Ball Falling Off Tee
Yesterday’s
non-existent round began (or did it?) ominously for Matt Kuchar as the wind
blew his ball off of the tee on his first hole.
He called in a Rules Official.
Fortunately, there is a specific Rule that covers this situation, Rule
11-3 (Ball Falling Off Tee). When a ball
is not in play, a ball that falls off a tee or is knocked off the tee when not
making a stroke, it may be re-teed, without penalty. So for all of you who tease your buddies when
the nervously tap the ball off the tee at the start of a hole, there’s no
penalty and it isn’t, “One!”
If the
ball falls off the tee while you’re making a stroke at it and you whiff, well,
then you don’t have a penalty but you have made a stroke.
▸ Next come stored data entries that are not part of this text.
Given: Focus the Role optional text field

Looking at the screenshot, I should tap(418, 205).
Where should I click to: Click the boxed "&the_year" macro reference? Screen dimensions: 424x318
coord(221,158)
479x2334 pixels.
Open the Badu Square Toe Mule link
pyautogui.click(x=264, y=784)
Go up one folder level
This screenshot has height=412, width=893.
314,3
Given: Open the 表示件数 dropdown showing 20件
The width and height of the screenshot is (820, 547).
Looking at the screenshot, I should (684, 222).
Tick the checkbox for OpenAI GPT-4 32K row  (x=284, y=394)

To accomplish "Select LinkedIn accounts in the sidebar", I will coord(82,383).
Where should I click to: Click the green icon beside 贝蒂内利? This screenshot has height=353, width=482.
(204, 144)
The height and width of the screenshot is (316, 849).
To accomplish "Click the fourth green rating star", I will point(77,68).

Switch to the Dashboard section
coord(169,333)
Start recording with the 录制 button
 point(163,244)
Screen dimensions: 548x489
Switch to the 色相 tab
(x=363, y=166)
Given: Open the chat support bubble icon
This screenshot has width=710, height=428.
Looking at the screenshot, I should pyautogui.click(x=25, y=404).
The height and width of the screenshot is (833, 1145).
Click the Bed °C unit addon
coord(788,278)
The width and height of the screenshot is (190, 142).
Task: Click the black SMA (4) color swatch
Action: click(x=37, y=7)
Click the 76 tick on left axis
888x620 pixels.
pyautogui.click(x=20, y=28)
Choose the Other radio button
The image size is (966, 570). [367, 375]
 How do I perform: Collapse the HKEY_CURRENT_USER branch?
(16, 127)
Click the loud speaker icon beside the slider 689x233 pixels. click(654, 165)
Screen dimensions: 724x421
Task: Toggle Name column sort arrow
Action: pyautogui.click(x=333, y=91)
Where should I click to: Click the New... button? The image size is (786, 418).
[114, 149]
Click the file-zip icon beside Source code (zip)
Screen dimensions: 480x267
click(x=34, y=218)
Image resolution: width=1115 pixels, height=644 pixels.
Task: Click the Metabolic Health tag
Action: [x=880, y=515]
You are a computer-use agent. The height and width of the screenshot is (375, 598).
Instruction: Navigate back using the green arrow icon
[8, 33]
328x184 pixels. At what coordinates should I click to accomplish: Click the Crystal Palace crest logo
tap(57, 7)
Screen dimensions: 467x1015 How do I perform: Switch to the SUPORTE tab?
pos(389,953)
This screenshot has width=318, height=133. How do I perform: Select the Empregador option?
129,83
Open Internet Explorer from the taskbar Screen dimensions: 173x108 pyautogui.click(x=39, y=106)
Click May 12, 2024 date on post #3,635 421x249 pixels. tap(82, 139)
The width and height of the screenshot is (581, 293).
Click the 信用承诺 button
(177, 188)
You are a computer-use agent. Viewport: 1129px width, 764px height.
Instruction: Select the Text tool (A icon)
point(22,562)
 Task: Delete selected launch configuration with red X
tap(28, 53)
That could have caused some issues at Kapalua
over the last few days. I, for one,
would cherish the opportunity to see professionals whiff like the rest of
us. It only takes 50 MPH gusts to even
the field…
Just to
change the facts a little… if you manage to whiff a teed ball and it stays put,
and then you accidentally knock it off the tee, you would then be liable to a
one-stroke penalty under 18-2a or 18-2b (depending on whether you had addressed
the ball) and the ball must be replaced (See Decision 11-3/1).
Ball Moving on the
Putting Green
Now we
can finally get this right. The Kapalua
wind is exactly what the new Exception to 18-2b was written for in 2012. If you address a ball (it need not be on the
putting green, it could be anywhere) and the wind causes it to move, you are
not penalized and you must play the ball from where it comes to rest. Gusts of 50 MPH are enough to say with
certainty that the wind did in fact, cause the ball to move. You still need to be careful, however,
because if the wind blows the ball back into your putter, you would still be
responsible for a one-stroke penalty under Rule 19-2 (Ball in Motion Deflected
or Stopped by Player, partner, Caddie or Equipment).